Ce sillage qui me précède
On m’a déjà demandé trois fois dans des ascenseurs quel parfum je portais. À chaque fois, des femmes entre 30 et 50 ans. Jamais des jeunes filles. L’Interdit a ce truc – il filtre son public. Tout le monde ne peut pas le porter. Ou plutôt, tout le monde ne veut pas assumer ce qu’il dit de vous.
Parce que franchement, ce parfum ne passe pas inaperçu. Il a une présence. Un caractère. Si vous cherchez la discrétion, passez votre chemin. Si vous voulez qu’on se retourne sur votre passage, qu’on se souvienne de vous… voilà.
Entre addiction et dépendance
Je me demande parfois si je suis devenue cette femme plus affirmée grâce au parfum, ou si le parfum m’a juste révélé ce que j’étais déjà. Chicken or egg situation.

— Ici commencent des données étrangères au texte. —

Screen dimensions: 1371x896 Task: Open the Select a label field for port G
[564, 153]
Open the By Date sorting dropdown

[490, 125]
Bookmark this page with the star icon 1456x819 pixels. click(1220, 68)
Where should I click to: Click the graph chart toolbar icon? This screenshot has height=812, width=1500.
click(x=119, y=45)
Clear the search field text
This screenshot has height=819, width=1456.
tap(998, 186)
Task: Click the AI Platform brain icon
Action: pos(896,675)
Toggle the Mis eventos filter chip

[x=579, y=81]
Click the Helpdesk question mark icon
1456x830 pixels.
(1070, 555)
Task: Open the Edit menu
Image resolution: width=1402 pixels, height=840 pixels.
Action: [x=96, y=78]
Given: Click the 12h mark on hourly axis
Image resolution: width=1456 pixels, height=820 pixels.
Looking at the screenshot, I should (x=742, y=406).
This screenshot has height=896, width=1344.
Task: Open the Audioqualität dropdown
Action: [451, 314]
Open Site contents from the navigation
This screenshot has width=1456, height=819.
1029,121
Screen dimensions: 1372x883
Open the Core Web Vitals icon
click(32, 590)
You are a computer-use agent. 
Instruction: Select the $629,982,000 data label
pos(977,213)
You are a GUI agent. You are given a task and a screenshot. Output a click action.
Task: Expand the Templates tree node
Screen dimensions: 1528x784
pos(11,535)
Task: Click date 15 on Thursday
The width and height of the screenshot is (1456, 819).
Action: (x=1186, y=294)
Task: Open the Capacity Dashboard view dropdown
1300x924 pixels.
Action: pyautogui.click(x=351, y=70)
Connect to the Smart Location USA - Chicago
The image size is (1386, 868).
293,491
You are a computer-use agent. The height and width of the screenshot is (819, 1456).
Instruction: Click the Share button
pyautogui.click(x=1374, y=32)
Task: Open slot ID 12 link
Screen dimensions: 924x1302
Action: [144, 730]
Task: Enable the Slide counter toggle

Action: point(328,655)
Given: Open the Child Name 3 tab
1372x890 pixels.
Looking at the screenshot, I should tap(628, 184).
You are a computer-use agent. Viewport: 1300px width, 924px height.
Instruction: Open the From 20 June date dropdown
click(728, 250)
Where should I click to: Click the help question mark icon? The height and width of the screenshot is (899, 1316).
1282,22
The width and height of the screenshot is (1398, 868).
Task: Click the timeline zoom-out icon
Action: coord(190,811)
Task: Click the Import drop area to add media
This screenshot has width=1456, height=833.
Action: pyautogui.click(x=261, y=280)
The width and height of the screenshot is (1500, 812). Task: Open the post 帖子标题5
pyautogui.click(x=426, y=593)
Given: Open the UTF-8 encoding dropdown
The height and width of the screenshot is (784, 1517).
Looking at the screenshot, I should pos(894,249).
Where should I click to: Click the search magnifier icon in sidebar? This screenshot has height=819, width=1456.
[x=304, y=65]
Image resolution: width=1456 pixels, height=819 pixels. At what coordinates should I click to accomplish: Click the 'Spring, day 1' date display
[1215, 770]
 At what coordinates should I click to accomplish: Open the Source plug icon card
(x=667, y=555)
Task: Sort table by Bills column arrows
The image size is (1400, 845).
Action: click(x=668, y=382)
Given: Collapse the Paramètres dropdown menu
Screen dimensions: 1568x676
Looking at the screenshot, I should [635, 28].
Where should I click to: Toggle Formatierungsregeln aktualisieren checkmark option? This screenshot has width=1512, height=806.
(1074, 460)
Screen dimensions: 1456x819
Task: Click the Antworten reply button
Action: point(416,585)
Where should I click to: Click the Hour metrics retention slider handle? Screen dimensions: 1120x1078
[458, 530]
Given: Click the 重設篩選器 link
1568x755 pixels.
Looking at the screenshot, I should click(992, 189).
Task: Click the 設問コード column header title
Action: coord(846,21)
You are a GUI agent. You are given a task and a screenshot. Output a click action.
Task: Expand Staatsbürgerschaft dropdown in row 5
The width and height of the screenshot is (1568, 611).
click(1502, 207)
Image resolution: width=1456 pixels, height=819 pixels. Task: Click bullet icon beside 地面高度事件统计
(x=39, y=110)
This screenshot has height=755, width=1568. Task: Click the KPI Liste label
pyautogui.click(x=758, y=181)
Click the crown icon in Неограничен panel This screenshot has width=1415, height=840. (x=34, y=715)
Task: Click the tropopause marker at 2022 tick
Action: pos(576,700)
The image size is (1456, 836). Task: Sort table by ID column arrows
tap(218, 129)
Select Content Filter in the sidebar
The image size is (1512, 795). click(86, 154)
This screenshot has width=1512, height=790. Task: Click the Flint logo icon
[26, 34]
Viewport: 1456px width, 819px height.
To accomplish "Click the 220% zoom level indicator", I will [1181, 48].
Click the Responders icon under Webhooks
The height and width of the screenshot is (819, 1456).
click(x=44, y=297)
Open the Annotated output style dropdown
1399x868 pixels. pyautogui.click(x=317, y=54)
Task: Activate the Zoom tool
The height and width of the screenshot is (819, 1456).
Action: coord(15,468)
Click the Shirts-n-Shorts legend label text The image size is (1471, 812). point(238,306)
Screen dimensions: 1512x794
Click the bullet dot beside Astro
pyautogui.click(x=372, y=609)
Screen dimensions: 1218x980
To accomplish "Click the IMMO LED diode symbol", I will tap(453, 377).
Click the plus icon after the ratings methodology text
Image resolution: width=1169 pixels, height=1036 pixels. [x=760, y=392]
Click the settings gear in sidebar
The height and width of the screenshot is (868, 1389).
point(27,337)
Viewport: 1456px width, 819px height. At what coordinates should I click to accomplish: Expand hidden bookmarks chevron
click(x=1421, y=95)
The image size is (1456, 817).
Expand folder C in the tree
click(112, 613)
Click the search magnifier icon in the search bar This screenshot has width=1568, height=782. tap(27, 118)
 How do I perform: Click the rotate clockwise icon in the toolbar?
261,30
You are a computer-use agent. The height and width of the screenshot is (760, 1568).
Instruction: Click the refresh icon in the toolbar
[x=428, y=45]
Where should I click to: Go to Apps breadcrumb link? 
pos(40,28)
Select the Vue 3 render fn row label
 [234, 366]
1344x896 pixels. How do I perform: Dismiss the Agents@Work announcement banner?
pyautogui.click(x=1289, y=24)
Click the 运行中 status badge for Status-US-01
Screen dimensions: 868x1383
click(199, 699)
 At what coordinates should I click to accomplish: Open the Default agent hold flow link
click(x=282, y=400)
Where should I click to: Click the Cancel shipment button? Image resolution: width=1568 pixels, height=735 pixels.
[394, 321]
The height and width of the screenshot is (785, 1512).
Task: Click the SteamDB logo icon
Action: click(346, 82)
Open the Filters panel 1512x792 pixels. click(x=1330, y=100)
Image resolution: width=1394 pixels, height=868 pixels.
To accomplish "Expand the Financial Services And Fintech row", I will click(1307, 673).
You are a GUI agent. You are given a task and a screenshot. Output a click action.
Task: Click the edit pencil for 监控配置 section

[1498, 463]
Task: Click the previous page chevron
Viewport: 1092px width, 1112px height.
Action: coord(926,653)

Ce que je sais, c’est que les jours où j’oublie de le mettre (ça arrive, je suis humaine), il me manque quelque chose. Comme sortir sans rouge à lèvres ou sans boucles d’oreilles. Une sensation d’inachevé qui me suit toute la journée.
Pathétique? Peut-être un peu. Mais entre nous, on a tous nos petits rituels qui nous tiennent debout. Le mien sent la fleur d’oranger, le jasmin et la rébellion en flacon.
Ah, et j’oubliais… si vous voulez l’essayer, faites-le un jour où vous vous sentez courageuse. Pas le genre de parfum qu’on teste entre deux courses pressées. Il mérite mieux que ça. Vous méritez mieux que ça.
Voilà. C’est dit. Est-ce qu’un parfum peut vraiment changer une vie, ou est-ce qu’on projette juste nos transformations sur lui?